If nobody expects to stop then pedestrians either must always wait for a big enough gap that they hope to cross unimpeded or step out knowing you are coming to force you to stop. The first is frequently impossible and the second is dangerous. It also creates the "dangerous" situation of having a car stopped at an intersection.
Older folks especially likely to have a hard time doing A or B due to decreasing mobility and vision. Personally I think if you can't handle such a scenario safely you have no business being in charge of a car.
I don't disagree but I also know who's going to "win" in a collision between me and a car.
When I cross a street I have my head on a swivel and I do not step into the crosswalk unless I have the "walk" light and the cross-traffic is already stopped, or far enough away that they have room to stop. I try to make eye contact with drivers so I can be (more) sure they see me. Or if there is not a signal at the crosswalk I wait until there is a big enough gap that I won't be causing approaching drivers to stand on their brakes to stop for me.
And with all that I still assume that the approaching cars do not see me and am prepared to break into a sprint if needed to get out of the way.

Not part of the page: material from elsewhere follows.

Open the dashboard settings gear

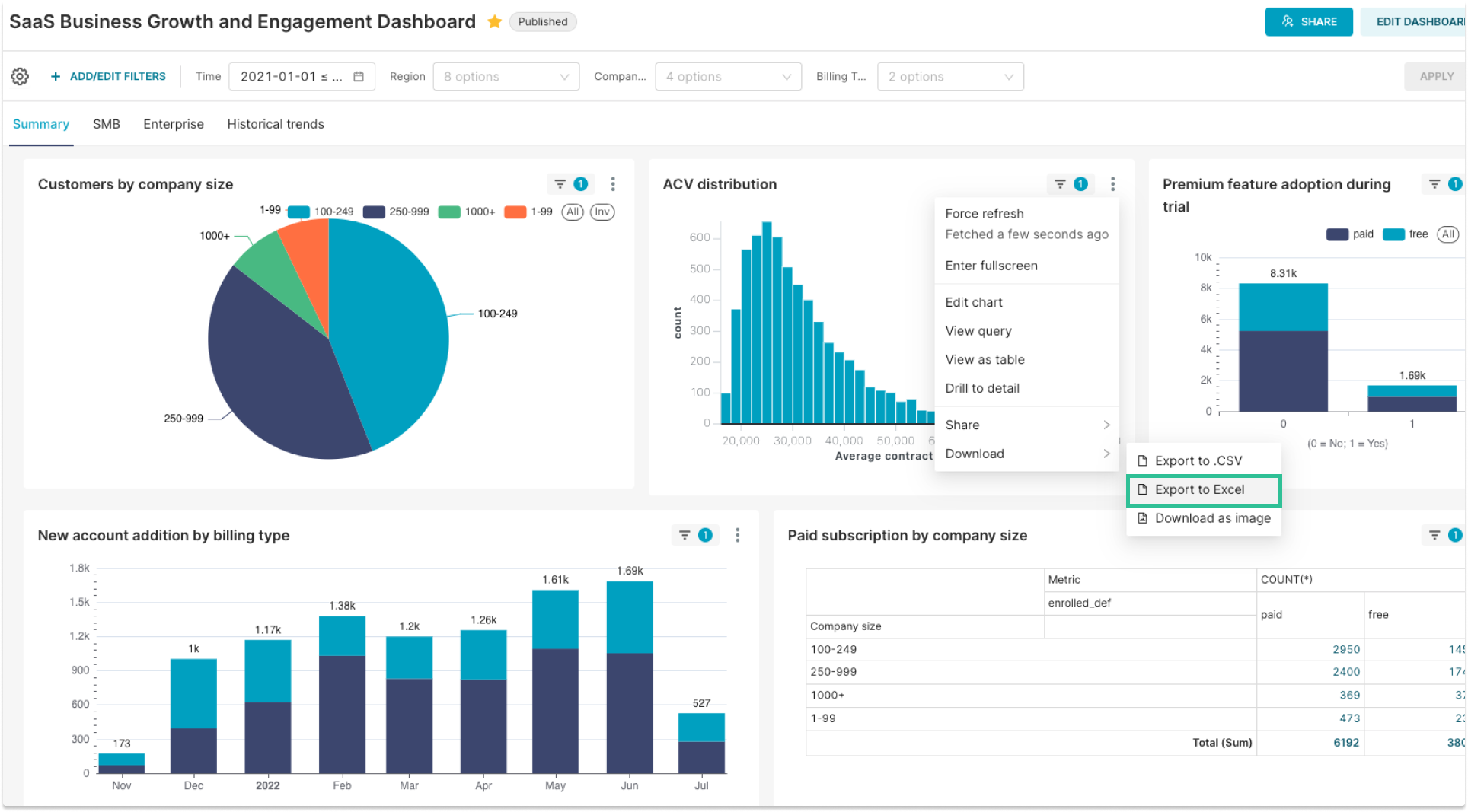(x=20, y=76)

In Britain stopping (to load/unload the car, or to park) at a pedestrian crossing is worth a £100 fine and ¼ of the driving licence 'lost' (do this four times within 3 (?) years and you're banned from driving and must retake the driving test). This is similar to passing a red light, or going slightly faster than the speed limit, though I think they have a larger fine.
I'm not sure what the penalty would be for overtaking a car stopped at a crossing. In theory it's the same, but in practise I think the stronger offence of dangerous driving would be used. If found guilty, that's an automatic ban from driving, an unlimited fine and up to 2 years jail.
This happens a lot in PDX and it makes me furious. It's like putting a hit out on the pedestrian crossing the street. I would like to see how the people honking their horns would like it if someone called for their death.
I see exactly this in Oakland, CA a lot. If someone slows down even a bit, people will rip around them and pass them in what should be turning lane. I think people are stressed, traumatized, maybe disabled from the pandemic/long covid. I also think instant gratification devices/apps have made us super impatient. And there's next to no traffic enforcement in many cities now.
People randomly crossing the street? Yeah you have to stop to the best of your ability because murder is against the law, but if they are jaywalking across a busy street and get hit? I highly doubt any state would prosecute you if you were going the speed limit and hit your brakes but still hit them.
What has happened a lot is I will stop to let a pedestrian cross the street at a legal cross walk and the person behind me will assume I am an idiot, honk, and speed around me.
My intuition is this is the cause of a significant amount of pedestrian deaths: impatient drivers that assume every stopped car is just an obstacle to zip around.
We had an 8 year old boy die in my hometown to this exact scenario and I have witnessed too many near collisions to count. I would support making passing like this automatic jail time, equivalent in severity to drunk driving.